"Ben lastiğim, sen de yapıştırıcısın. Söylediğin her şey üzerimde sekiyor ve sana yapışıyor." Her ne kadar bu deyişi akıllı-aldakça bir çocukken hatırlıyorsunuzdur, ancak bu, kauçuk olarak bildiğimiz madde için uygun bir tanımdır.
Orta Amerika ve Meksika'nın eski bir bölgesi olan Mesoamerica halklarının, bu elastik kimyasal bileşiği ilk kullananlar olduğu düşünülmektedir. Kolomb'un ve daha sonra İspanyol fatihlerin oynamalarını izlediği bir oyun için top yapmak için kauçuk kullandılar. Bu halklara kauçuğa "kauçuk" deniyordu. İngiliz kimyager Joseph Priestley, daha sonra 1770'de "kauçuk" terimini bulan kişiydi.
Kauçuk, elastomer adı verilen özel bir polimer türüdür : orijinal uzunluğunun en az iki katına kadar esnetilebilen ve orijinal şekline geri döndürülebilen büyük bir molekül. Kauçuğun ilk formları, özellikle sıcak havalarda , birçok tutkal benzeri özelliğe sahipti . Soğuk havalarda, kauçuk sert ve kırılgan hale geldi. Modern kauçuğun ancak 1839'da Charles Goodyear'ın tesadüfen keşfinden sonra mümkün oldu.
O zamandan beri kauçuk, toplumda önemli bir doğal polimer haline geldi. Kauçuk ağaçlarından (doğal lateks) ve yağdan (sentetik kauçuk) kauçuk yapıyoruz.
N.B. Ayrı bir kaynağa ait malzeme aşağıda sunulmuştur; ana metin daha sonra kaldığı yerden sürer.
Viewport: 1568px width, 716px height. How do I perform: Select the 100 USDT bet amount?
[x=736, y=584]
Birçok üründe her iki kauçuğu da kullanıyoruz. Kendilerinden önceki Mezoamerikanlar (Aztekler ve Mayalar) gibi, bugün atletler ve çocuklar lastik toplarla oynuyorlar. Tabii ki, kauçuğun en yaygın kullanımı otomotiv lastiklerinde. Ancak kurşun kalem silgileri, ayakkabılar, eldivenler, diş setleri ve prezervatifler de her yerde bulunan maddeyi içerir. Birçok üründe kauçuk, hava koşullarına dayanıklılık veya darbeye dayanıklılık için koruyucu bir kaplama olarak eklenir.
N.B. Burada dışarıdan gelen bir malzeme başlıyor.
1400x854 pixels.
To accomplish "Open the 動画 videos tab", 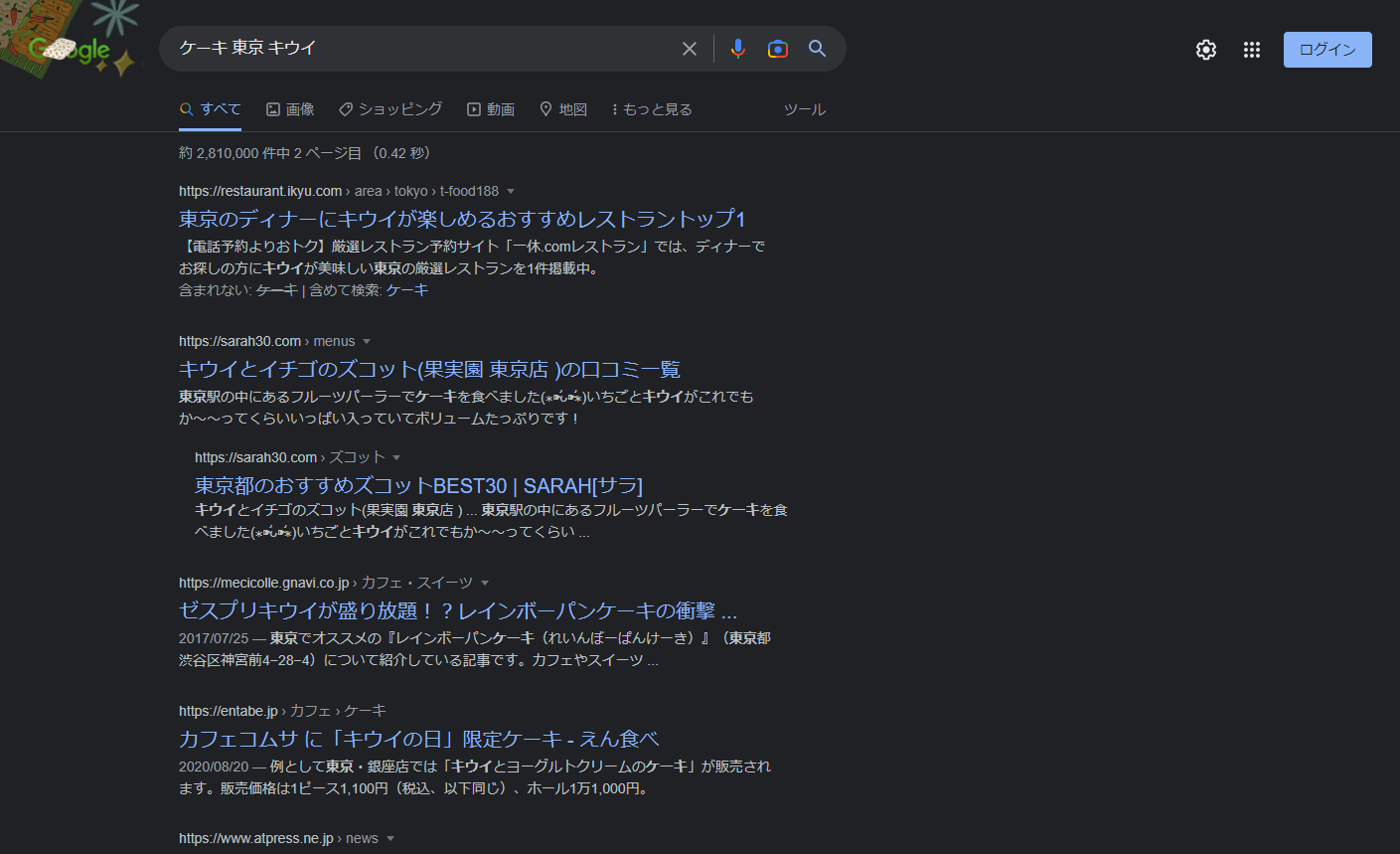I will point(491,109).
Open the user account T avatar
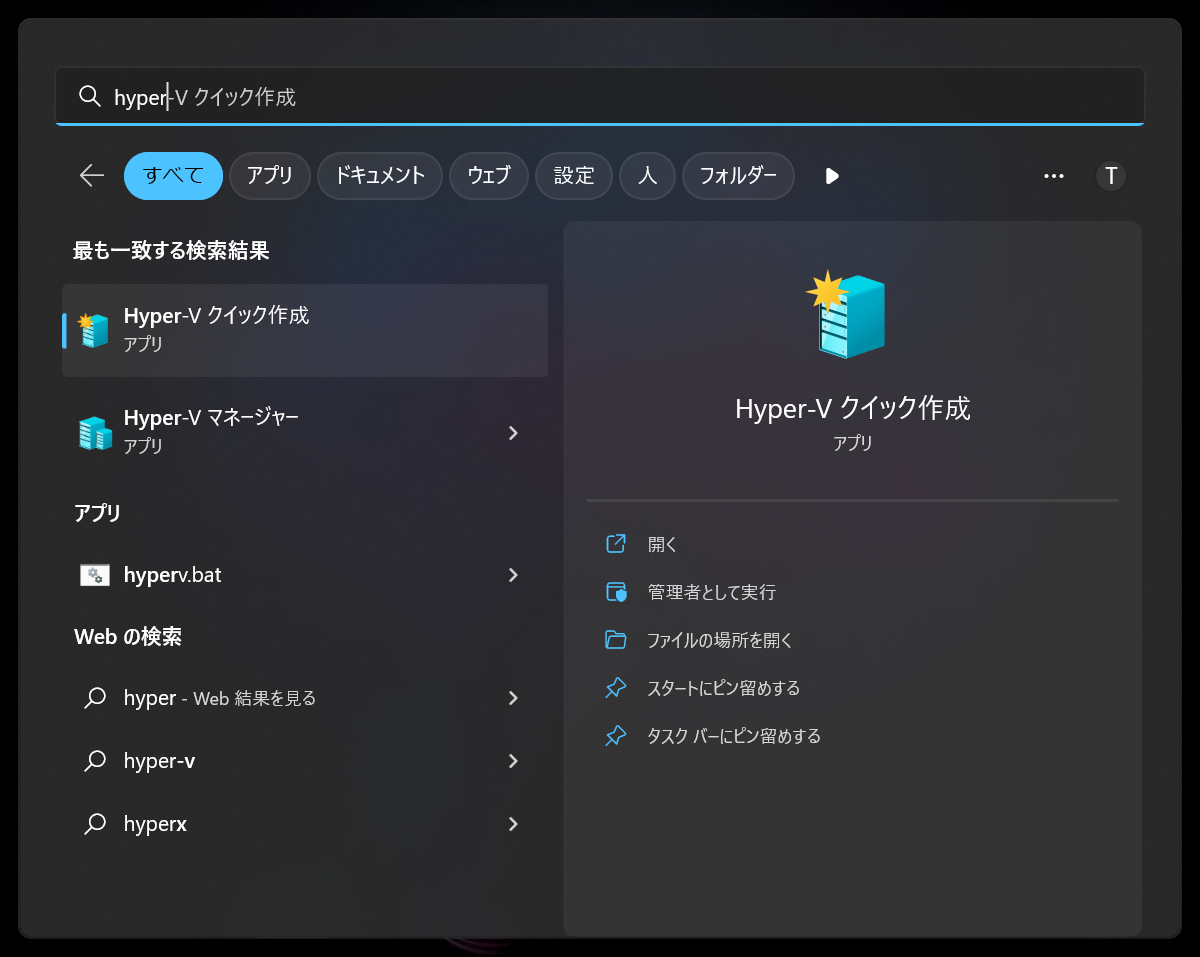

Bu yazıda, bu esnek maddenin kimyasına, nerede ve nasıl üretildiğine ve Charles Goodyear'ın olağanüstü keşfinin ne olduğuna bakacağız. Ayrıca farklı kauçuk türlerine, ondan yapılan favori ürünlerinizden bazılarına ve üretiminden sorumlu sektöre de bakacağız.
Sırada: Orta Amerika'ya bir yolculuk.